Various camera models (Full, Weak and Orthographic) are used to convert 3D real world points into 2D image pixel coordinates by simulating a 'virtual camera'
A set of 3D points representing a human face are given. They are converted into 2D image pixel coordinates via the application of Weak, Full and Orthographic Perspective Image transforms. The action of a camera, that is conversion of the camera coordinates to image ones by lens action (Xc,Yc ----> u,v) and the frame grabber / A->D converter are simulated through the intristic camera matrix W = [fsx 0 c0; 0 fsy r0; 0 0 1]. The discrepency between the real world frame and the camera frame / coordinate system is represented via the extrinsic camera matrix M = [R T] which stores the rotation and translation information for the data.
The main file to run is the Main_RUNME.m file.
BONUS:
To interpolate points in the orthographic projection, a method was devised to determine intensity values of points when only sparse points are present in an image. First, the points were coagulated to give a (relatively) less sparse representation, then at each point within the facial region, whenever there is a hole / gap / zero region, that is a region of pixels / pixel value which should have some value in the region, but instead does not would have it's subsequent nxn neighborhood looked in, and the k nearest (nearest in terms of distance to that point) non zero values found. Its value is set to the average of those k values. Why would this method be useful?
Average based intensity interpolation methods, although being simple, only rely on collecting as many values around the pixel as possible and averaging them all. In doing so, a lot of information is lost. Especially in cases where only sparse pixels coordinates and their values are present. The notion here being that: the nearest pixels to any zero pixel would present a higher possibility of giving more accurate values / capture the actual value of that pixel better. Hence making the search space on the pixel tighter (nxn neighborhood) would greatly increase the possibility that an accurate value for the pixel is found and force it to search within only it's nearest neighbors. Within that nxn space, all non zero pixels are looked at and only the k nearest neighbors are considered. These are points which are closest in terms of position to the pixel in consideration, thereby more likely to be a better represntative of the value of that pixel on averaging. Also, limiting the value to a certain k, means that not too many values (especially which are too far away) are considered. This prevents drastic changes in the values being considered thereby no single value ends up dominating the average too often. This makes it slighly better than simply averaging many nonzero points found with a large neighborhood of any zero pixel.

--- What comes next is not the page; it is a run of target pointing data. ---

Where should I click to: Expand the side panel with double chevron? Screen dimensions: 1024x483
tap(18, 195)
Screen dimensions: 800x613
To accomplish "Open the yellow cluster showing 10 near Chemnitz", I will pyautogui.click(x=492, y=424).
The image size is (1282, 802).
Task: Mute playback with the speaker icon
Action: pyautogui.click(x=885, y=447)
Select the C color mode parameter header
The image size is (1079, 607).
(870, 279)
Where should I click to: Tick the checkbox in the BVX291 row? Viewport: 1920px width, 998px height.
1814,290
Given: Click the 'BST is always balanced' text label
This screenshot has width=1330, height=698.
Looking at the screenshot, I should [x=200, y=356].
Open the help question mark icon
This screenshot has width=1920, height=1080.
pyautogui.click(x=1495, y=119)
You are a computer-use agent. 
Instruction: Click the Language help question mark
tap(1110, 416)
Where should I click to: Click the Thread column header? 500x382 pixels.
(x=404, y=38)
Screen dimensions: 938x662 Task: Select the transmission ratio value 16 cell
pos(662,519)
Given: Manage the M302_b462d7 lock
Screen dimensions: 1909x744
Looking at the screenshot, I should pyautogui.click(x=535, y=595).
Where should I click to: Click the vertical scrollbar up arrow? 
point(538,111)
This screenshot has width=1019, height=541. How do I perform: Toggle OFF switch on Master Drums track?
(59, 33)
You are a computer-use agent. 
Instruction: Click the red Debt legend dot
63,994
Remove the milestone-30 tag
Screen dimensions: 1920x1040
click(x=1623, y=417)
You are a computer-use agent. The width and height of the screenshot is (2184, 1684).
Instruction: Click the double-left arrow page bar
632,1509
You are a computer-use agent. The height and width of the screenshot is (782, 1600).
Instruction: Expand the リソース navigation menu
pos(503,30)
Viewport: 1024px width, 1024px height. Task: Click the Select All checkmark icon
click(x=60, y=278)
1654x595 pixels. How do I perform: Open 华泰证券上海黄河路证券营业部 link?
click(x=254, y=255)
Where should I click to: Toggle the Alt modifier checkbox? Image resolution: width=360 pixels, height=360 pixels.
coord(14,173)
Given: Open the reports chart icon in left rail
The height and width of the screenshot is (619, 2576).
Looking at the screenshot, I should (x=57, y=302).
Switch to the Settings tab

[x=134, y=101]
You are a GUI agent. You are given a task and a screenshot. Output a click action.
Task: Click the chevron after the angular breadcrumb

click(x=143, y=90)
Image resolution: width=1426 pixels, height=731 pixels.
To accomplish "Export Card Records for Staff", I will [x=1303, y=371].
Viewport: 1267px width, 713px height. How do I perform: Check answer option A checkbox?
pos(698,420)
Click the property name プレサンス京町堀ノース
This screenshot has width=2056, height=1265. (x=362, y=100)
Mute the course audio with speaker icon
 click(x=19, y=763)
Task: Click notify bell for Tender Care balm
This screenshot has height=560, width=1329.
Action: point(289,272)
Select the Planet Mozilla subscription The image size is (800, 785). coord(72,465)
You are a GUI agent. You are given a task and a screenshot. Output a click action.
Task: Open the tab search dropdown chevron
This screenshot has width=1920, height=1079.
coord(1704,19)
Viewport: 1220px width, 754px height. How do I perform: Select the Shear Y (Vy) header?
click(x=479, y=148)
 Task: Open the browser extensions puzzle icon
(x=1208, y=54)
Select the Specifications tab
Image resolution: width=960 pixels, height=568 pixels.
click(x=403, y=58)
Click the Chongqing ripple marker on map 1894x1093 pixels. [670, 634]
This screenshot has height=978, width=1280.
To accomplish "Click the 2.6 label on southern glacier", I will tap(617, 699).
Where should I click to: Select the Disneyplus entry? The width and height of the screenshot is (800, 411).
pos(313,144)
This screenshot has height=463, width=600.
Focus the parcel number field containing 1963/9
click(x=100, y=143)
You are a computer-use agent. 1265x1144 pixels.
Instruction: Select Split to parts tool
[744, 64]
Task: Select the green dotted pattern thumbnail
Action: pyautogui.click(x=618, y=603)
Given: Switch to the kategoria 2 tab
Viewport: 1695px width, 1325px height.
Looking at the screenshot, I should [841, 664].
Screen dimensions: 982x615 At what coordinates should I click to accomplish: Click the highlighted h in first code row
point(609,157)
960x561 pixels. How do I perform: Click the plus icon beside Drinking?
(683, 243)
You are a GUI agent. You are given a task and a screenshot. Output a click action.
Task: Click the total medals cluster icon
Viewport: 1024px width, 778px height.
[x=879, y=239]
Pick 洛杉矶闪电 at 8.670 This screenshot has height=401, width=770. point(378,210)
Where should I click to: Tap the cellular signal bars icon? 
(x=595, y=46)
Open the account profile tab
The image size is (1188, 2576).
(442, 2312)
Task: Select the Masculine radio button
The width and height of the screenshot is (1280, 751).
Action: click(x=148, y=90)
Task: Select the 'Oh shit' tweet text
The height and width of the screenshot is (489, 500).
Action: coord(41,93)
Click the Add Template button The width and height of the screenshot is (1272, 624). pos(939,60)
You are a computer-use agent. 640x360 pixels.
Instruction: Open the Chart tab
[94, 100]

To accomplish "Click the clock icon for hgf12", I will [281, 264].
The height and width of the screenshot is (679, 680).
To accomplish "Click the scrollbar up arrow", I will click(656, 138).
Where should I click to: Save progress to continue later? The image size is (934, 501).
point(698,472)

The way that the facial region is selected is by the means of a mask. This is done by a complex operation involving first creating a binary version of the edge image. Dilating it with a sphere of radius 30 pixels. From this, subtracting the region of the images which are non zero. Opening the result by a sphere structuring element of radius 4. Subtracting this result from the original dilation of binary edges. Doing a [5 5] median filtering on the result, followed by filling in of zero pixels in the non zero binary image area. Note this will only work on an image having a sparse representations of points.
FOR DEMO ON THE n neighborhood point interpolation, that is, the intermediate results, can be found in the folder "ORTHO" in this repository.
Projected 2D face images can be found within the Folder R.